▶ **About this task**
Down to the last line, reproduce the data below exactly.

___ Data

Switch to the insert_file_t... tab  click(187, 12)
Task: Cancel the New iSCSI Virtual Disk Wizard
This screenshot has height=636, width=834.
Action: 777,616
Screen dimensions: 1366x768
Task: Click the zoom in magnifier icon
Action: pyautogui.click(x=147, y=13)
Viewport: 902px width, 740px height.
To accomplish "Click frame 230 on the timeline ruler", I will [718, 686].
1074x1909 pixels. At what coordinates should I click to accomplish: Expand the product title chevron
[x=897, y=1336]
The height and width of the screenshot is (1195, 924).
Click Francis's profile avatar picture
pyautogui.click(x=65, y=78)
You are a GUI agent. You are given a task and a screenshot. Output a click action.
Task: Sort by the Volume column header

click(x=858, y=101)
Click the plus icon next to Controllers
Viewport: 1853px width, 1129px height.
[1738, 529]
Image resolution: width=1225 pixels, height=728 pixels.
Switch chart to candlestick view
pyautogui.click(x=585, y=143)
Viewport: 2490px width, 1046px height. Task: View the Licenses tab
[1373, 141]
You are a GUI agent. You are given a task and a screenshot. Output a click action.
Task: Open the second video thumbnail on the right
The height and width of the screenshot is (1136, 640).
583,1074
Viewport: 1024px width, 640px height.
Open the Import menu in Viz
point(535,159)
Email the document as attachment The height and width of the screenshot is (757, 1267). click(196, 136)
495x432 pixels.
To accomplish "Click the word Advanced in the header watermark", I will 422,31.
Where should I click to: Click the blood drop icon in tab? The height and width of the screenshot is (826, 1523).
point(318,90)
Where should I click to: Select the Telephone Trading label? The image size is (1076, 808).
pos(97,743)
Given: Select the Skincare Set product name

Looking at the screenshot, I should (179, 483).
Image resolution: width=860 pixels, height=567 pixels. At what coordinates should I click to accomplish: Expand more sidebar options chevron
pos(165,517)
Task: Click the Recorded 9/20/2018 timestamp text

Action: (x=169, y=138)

______

▶ **Finished exercise**
Switch to the insert_file_t... tab  click(187, 12)
Task: Cancel the New iSCSI Virtual Disk Wizard
This screenshot has height=636, width=834.
Action: 777,616
Screen dimensions: 1366x768
Task: Click the zoom in magnifier icon
Action: pyautogui.click(x=147, y=13)
Viewport: 902px width, 740px height.
To accomplish "Click frame 230 on the timeline ruler", I will [718, 686].
1074x1909 pixels. At what coordinates should I click to accomplish: Expand the product title chevron
[x=897, y=1336]
The height and width of the screenshot is (1195, 924).
Click Francis's profile avatar picture
pyautogui.click(x=65, y=78)
You are a GUI agent. You are given a task and a screenshot. Output a click action.
Task: Sort by the Volume column header

click(x=858, y=101)
Click the plus icon next to Controllers
Viewport: 1853px width, 1129px height.
[1738, 529]
Image resolution: width=1225 pixels, height=728 pixels.
Switch chart to candlestick view
pyautogui.click(x=585, y=143)
Viewport: 2490px width, 1046px height. Task: View the Licenses tab
[1373, 141]
You are a GUI agent. You are given a task and a screenshot. Output a click action.
Task: Open the second video thumbnail on the right
The height and width of the screenshot is (1136, 640).
583,1074
Viewport: 1024px width, 640px height.
Open the Import menu in Viz
point(535,159)
Email the document as attachment The height and width of the screenshot is (757, 1267). click(196, 136)
495x432 pixels.
To accomplish "Click the word Advanced in the header watermark", I will 422,31.
Where should I click to: Click the blood drop icon in tab? The height and width of the screenshot is (826, 1523).
point(318,90)
Where should I click to: Select the Telephone Trading label? The image size is (1076, 808).
pos(97,743)
Given: Select the Skincare Set product name

Looking at the screenshot, I should (179, 483).
Image resolution: width=860 pixels, height=567 pixels. At what coordinates should I click to accomplish: Expand more sidebar options chevron
pos(165,517)
Task: Click the Recorded 9/20/2018 timestamp text

Action: (x=169, y=138)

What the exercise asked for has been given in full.